**Excerpt provided:**
>> Start

Abolishing Diversity Statements Is an Empty Gesture at MIT

Last week, media reports revealed that the Massachusetts Institute of Technology will no longer require diversity statements in faculty hiring. The news did not break in a proud official press release from that institution, but in response to an e-mail inquiry to MIT from the journalist John Sailer, who published excerpts from the reply he received from an MIT spokesman.

In use since the late 2010s and now required by almost half of large universities, diversity statements have become an element of applications for many university professorships. They can also be required at later career stages, including in applications for promotion and tenure. Some graduate study programs require them for prospective students. The relevant instructions typically ask applicants how they conceive of diversity, equity, and inclusion (DEI) and what proactive steps they have taken, are taking, and plan to take to promote the controversial ideology in their work.

>> End

**Written task 1:**
Render every line of the rows below as a numbered list, skipping blank lines. Omit the pictures.
The rows that follow are unrelated to the article on MIT diversity statements.

**Records for this exercise:**
>> Start

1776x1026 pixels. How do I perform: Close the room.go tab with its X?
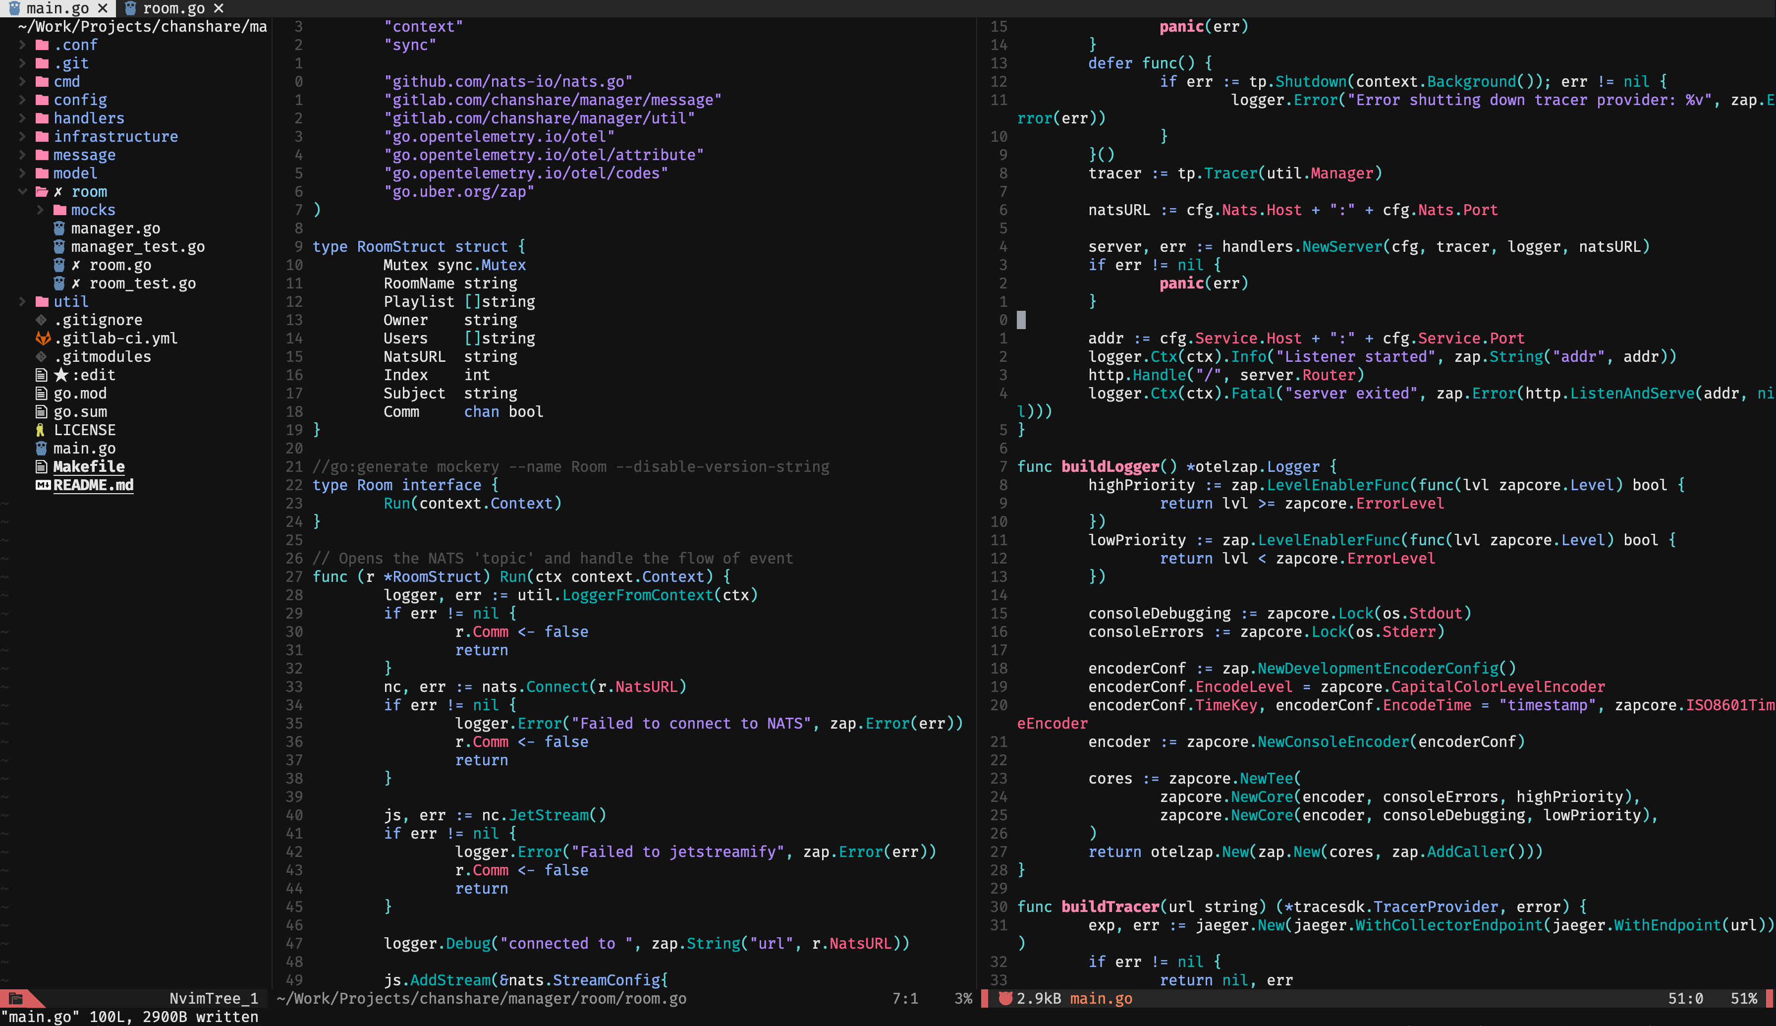218,8
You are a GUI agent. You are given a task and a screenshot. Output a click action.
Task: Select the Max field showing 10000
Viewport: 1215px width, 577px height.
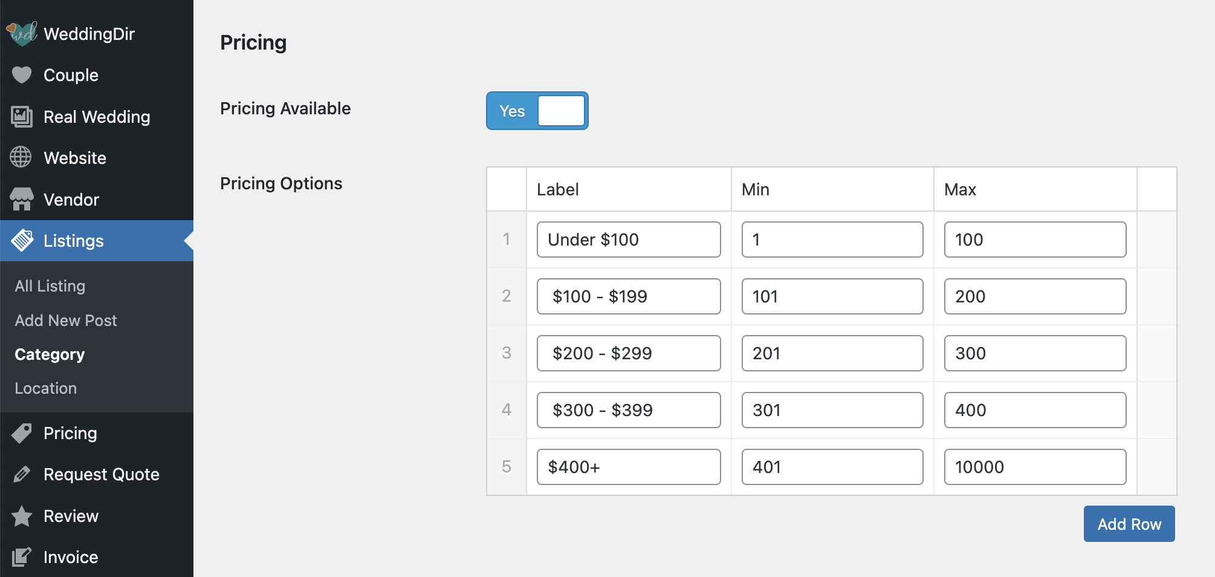tap(1034, 466)
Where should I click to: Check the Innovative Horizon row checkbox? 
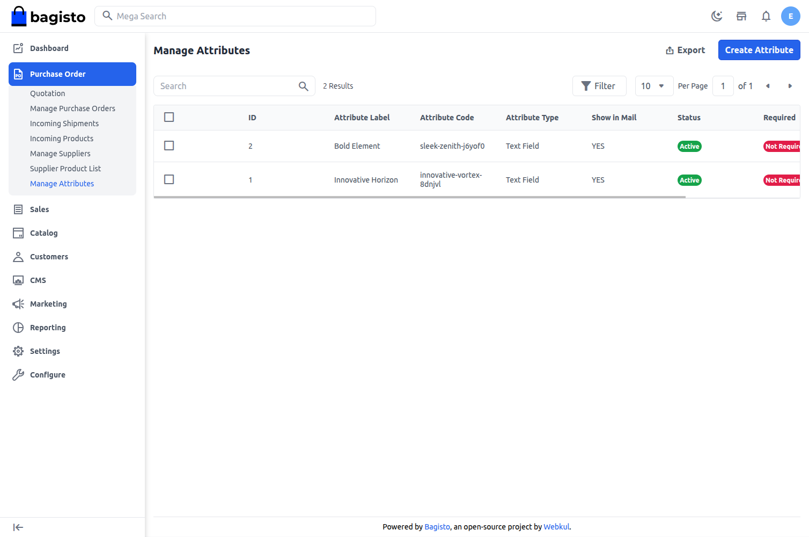(x=169, y=179)
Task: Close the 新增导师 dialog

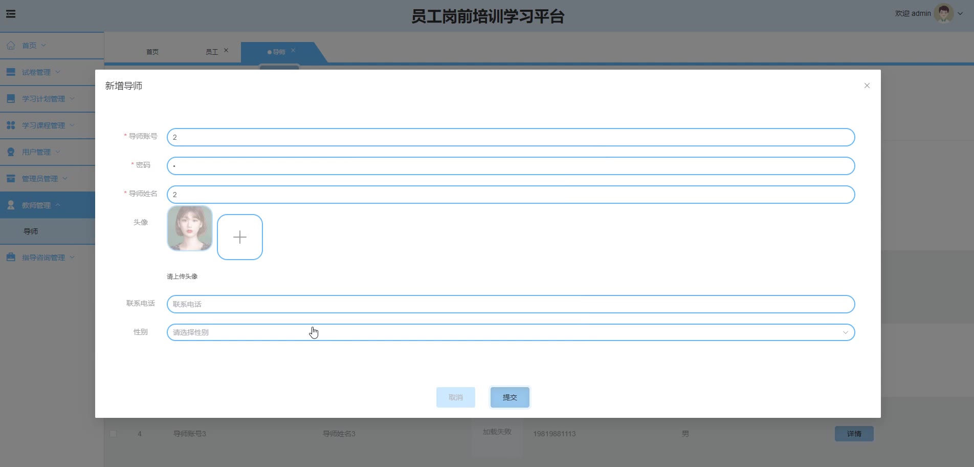Action: (867, 86)
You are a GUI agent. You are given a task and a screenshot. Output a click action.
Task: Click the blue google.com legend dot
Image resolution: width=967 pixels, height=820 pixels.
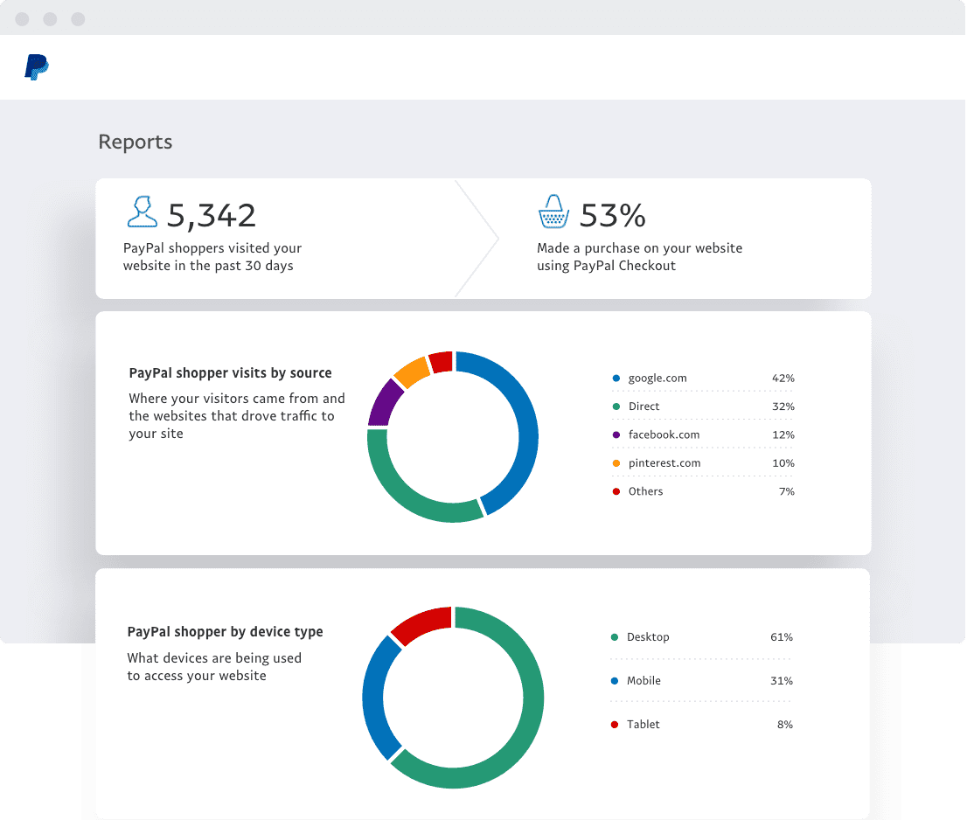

>> End

**Written task 2:**
In the article on MIT dropping diversity statements, which journalist received MIT's e-mail reply?

**Result 1:**
1. 1776x1026 pixels. How do I perform: Close the room.go tab with its X?
2. 218,8
3. You are a GUI agent. You are given a task and a screenshot. Output a click action.
4. Task: Select the Max field showing 10000
5. Viewport: 1215px width, 577px height.
6. tap(1034, 466)
7. Where should I click to: Check the Innovative Horizon row checkbox? 
8. (x=169, y=179)
9. Task: Close the 新增导师 dialog
10. Action: (867, 86)
11. You are a GUI agent. You are given a task and a screenshot. Output a click action.
12. Task: Click the blue google.com legend dot
13. Image resolution: width=967 pixels, height=820 pixels.

**Result 2:**
John Sailer